The function sample.IC.SIPNET uses the AGB estimate from the previous function in order to initialize the data assimilation routine. Specifically it samples n.ensemble values from the first time step of the AGB estimate. Embedded in this function are also a number of prior distributions for other state variables, which are also samples in order to create a full set of initial conditions for SIPNET.

44.6 Load Priors

The function sample.parameters samples values from the most recent posterior parameter distributions. You can also specify a specific set of parameters so sample from by specifying the argument <prior> within <assim.sequential> as the posterior.id you want to use. This is useful to know if you want to go back and run with the Meta-analysis posteriors, or if you end up rerunning the meta-analysis and need to go back and specify the parameter data assimilation posteriors instead of the most recent.

44.7 Ensemble Kalman Filter

The function sda.enkf will run SIPNET in Ensemble Kalman Filter mode. The output of this function will be all the of run outputs, a PDF of diagnostics, and an Rdata object that includes three lists:

  • FORECAST will be the ensemble forecasts for each year
  • ANALYSIS will be the updated ensemble sample given the NPP observations
  • enkf.params contains the prior and posterior mean vector and covariance matrix for each time step.

If you look within this function you will find that much of the format is similar to the pda.mcmc function, but in general is much simpler. The function begins by setting parameters, opening a database connection, and generating workflow and ensemble ID’s.
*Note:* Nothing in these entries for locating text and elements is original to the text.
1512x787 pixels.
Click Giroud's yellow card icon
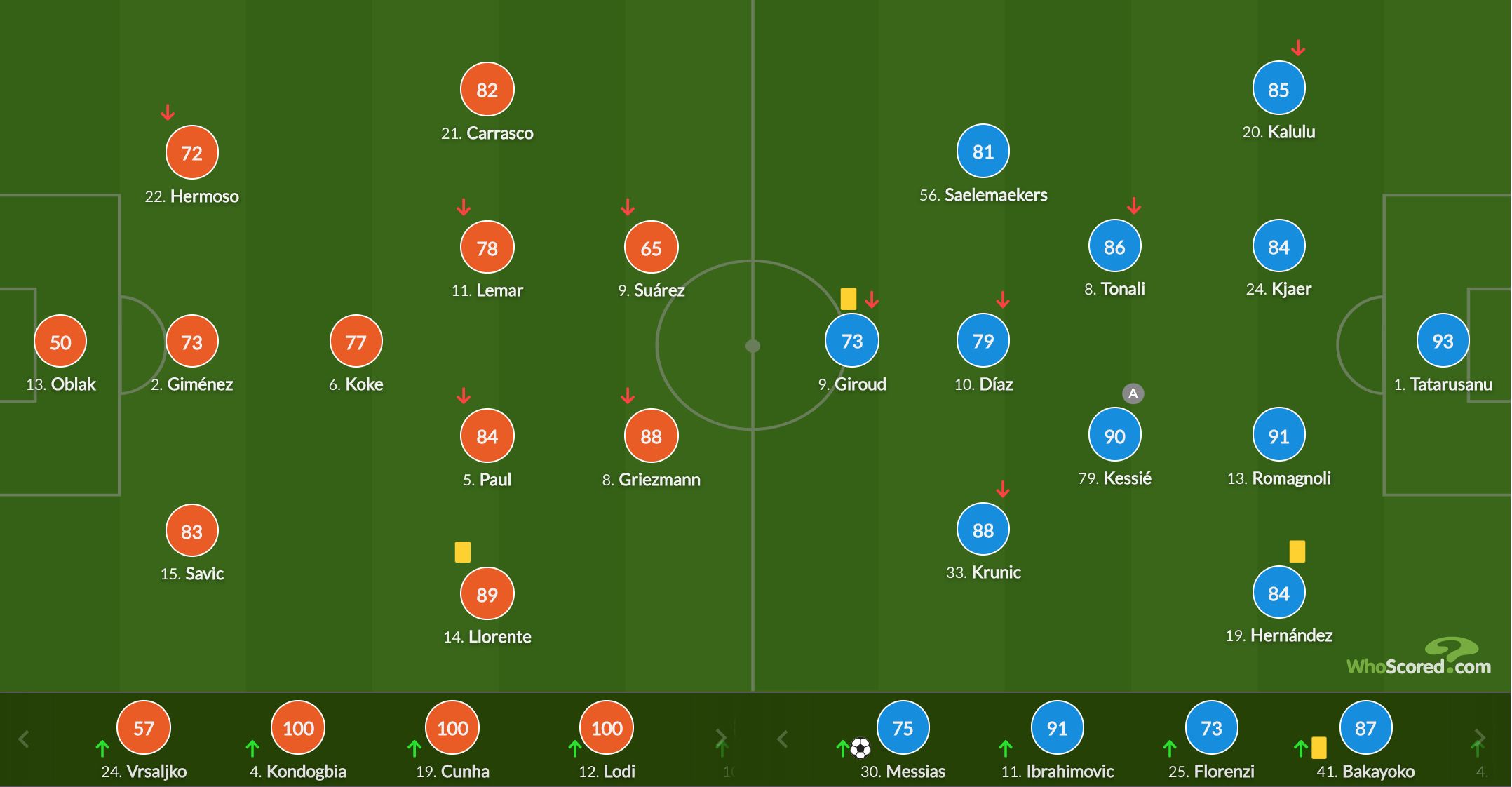[848, 299]
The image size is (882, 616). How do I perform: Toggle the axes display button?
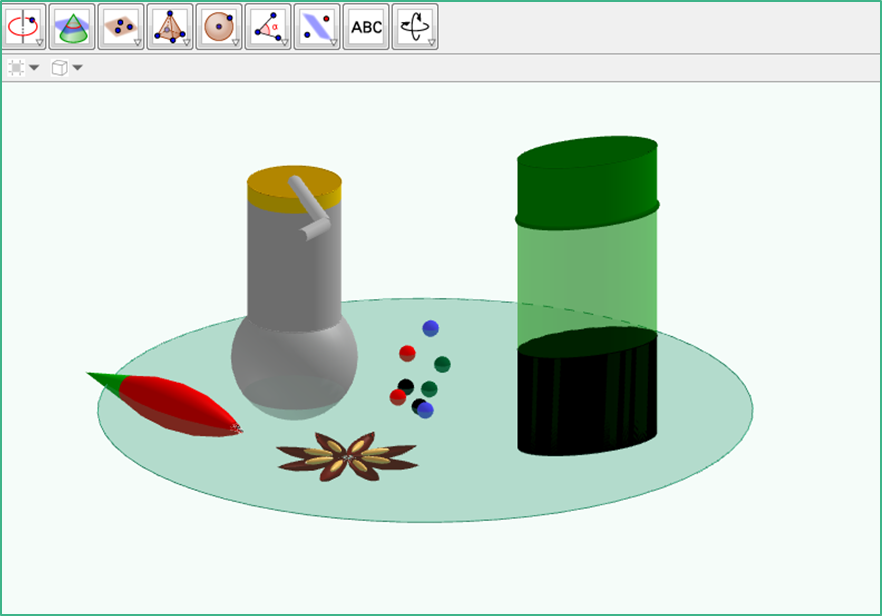(16, 68)
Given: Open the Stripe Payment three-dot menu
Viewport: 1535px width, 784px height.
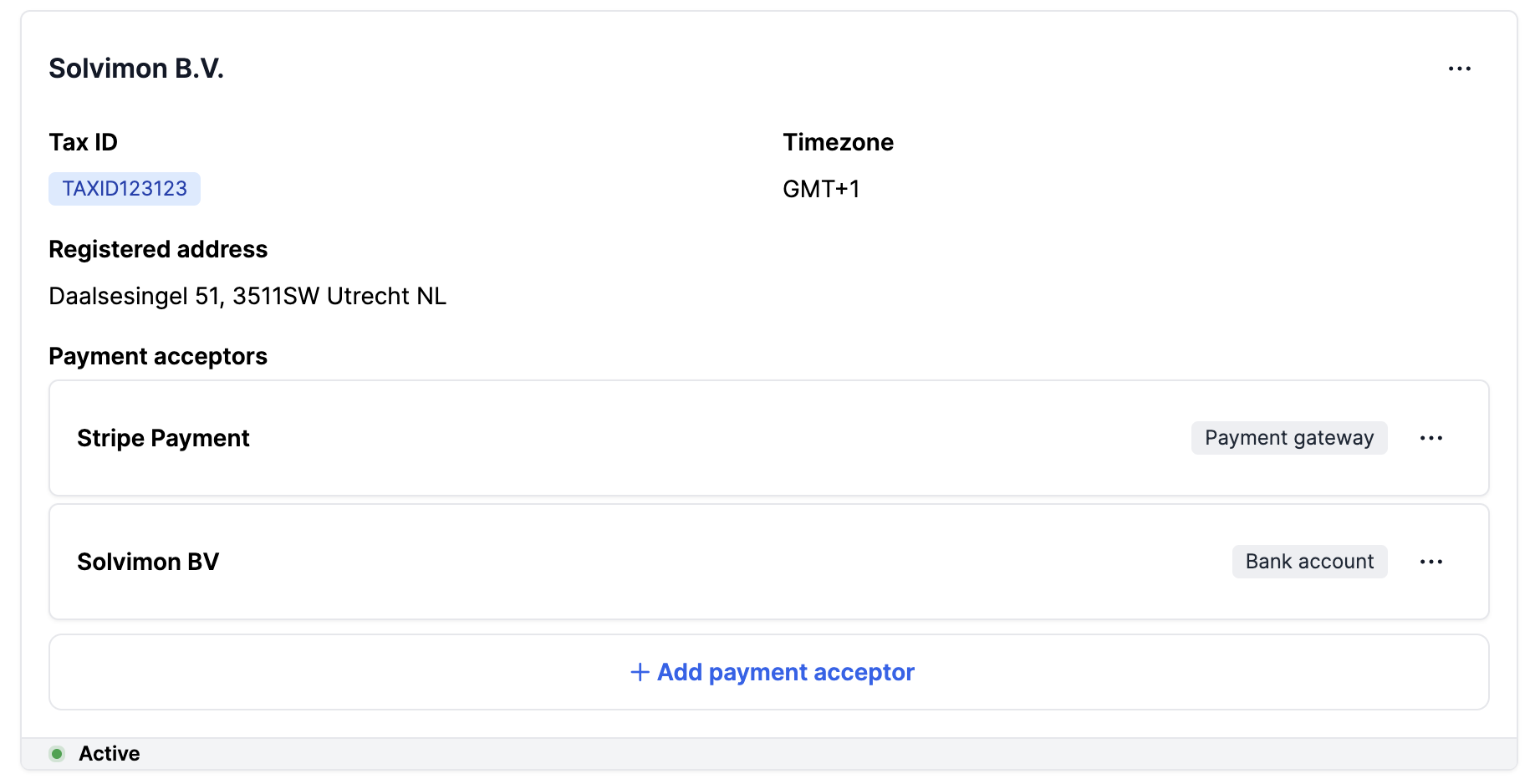Looking at the screenshot, I should tap(1430, 438).
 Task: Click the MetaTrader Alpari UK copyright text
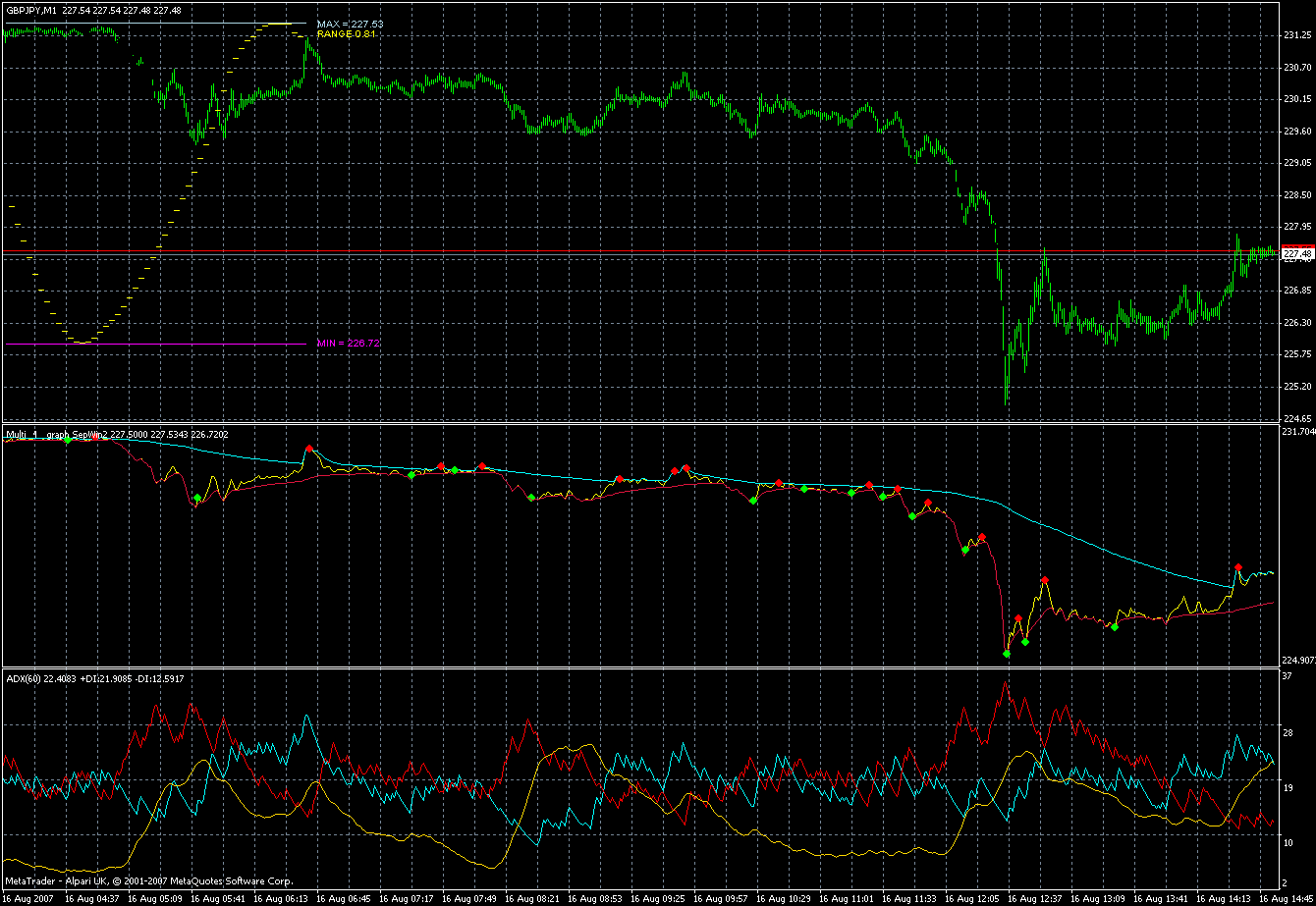[147, 882]
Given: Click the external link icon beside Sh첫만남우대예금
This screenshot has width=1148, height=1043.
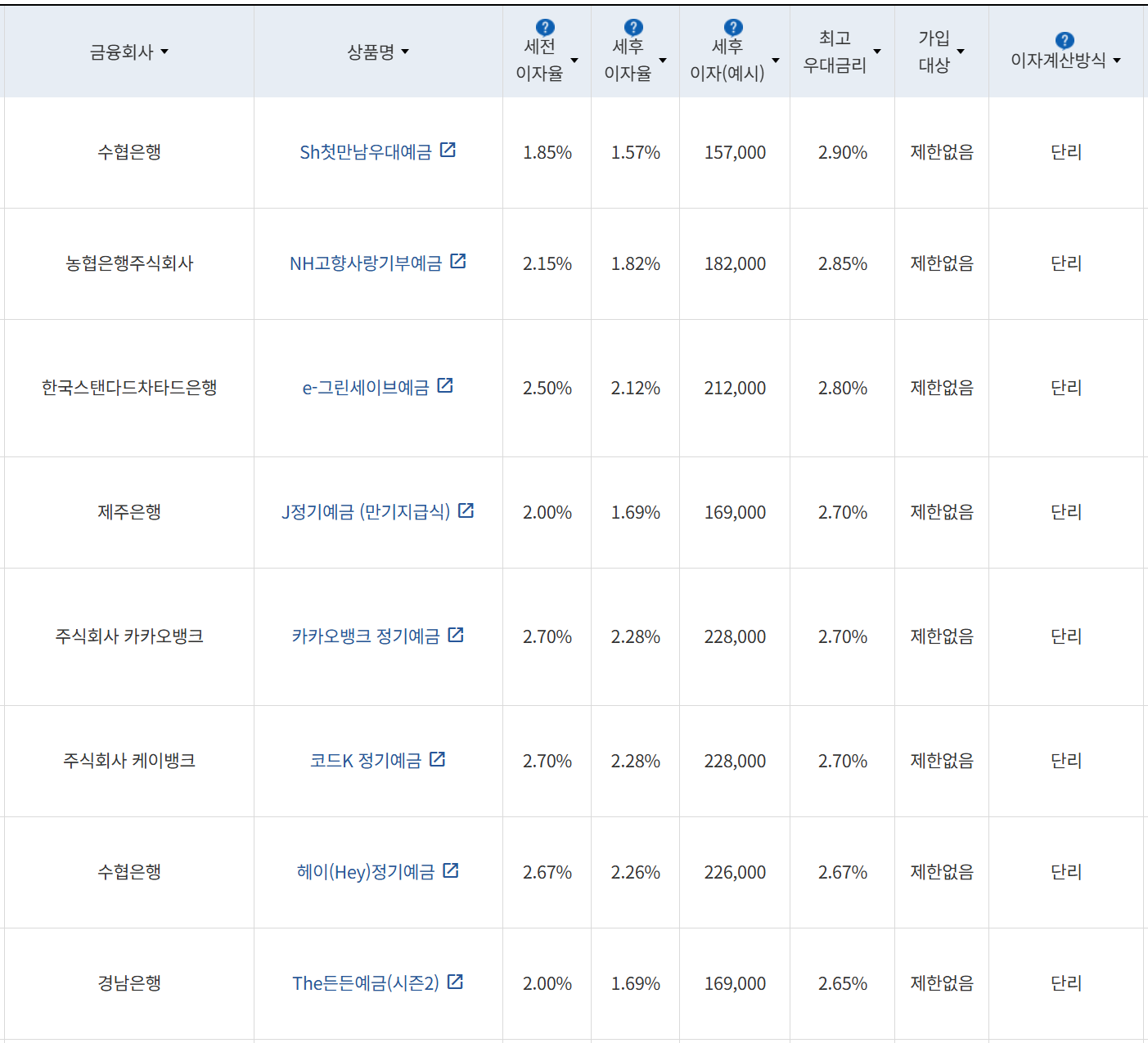Looking at the screenshot, I should 448,150.
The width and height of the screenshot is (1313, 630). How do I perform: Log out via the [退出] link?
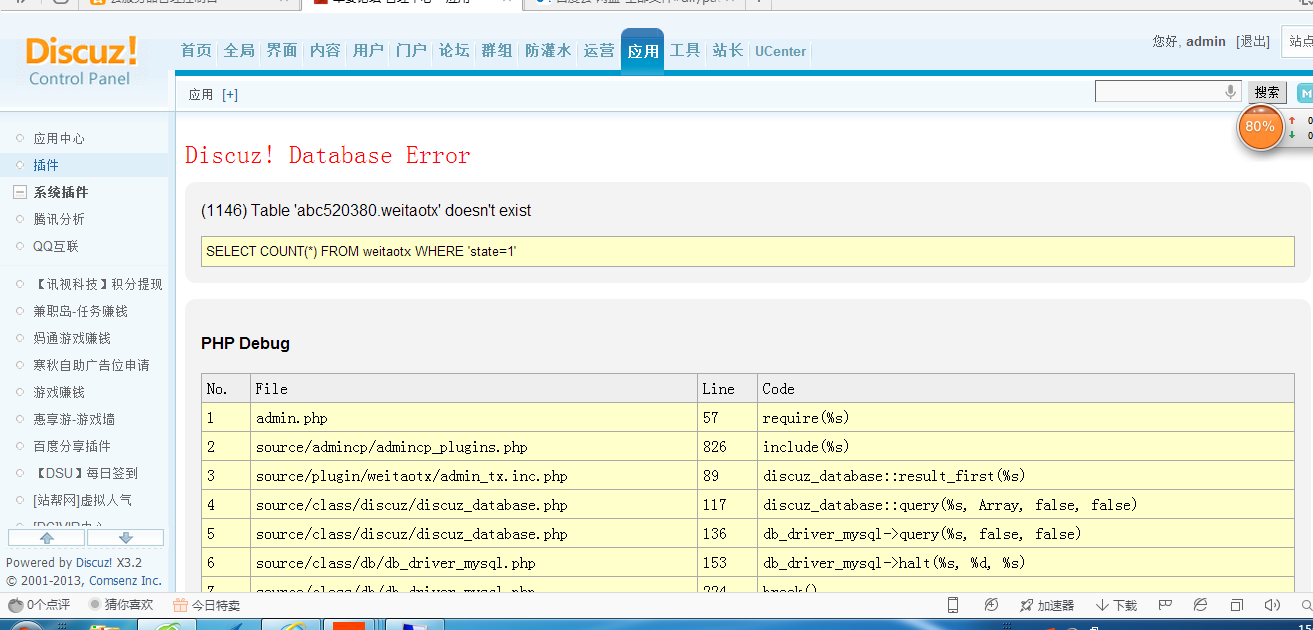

Next we split the SIPNET clim meteorology file up into individual annual files since we will be running SIPNET for a year at a time between updates. Next we perform an initial set of runs starting from the initial states and parameters we described above. In doing so we create the run and output directories, the README file, and the runs.txt file that is read by start.model.runs. Worth noting is that the README and runs.txt don’t need to be updated within the forecast loop. Given this initial run we then enter the forecast loop. Within this loop over years we perform four basic steps. First, we read the output from the latest runs. Second, we calculate the updated posterior state estimates based on the model ensemble prior and observation likelihood. Third, we resample the state estimates based on these posterior parameters. Finally, we start a new set of runs based on this sample. The sda.enfk function then ends by saving the outputs and generating some diagnostic figures. The first set of these shows the data, forecast, analysis. The second set shows pairs plots of the covariance structure for the Forecast and Analysis steps. The final set shows the time-series plots for the Analysis of the over state variables produced by SIPNET.

44.8 Finishing up

The final bit of code in the script will register the workflow as complete in the database. After this is run you should be able to find all of the runs, and all of the outputs generated above, from within the PEcAn webpages.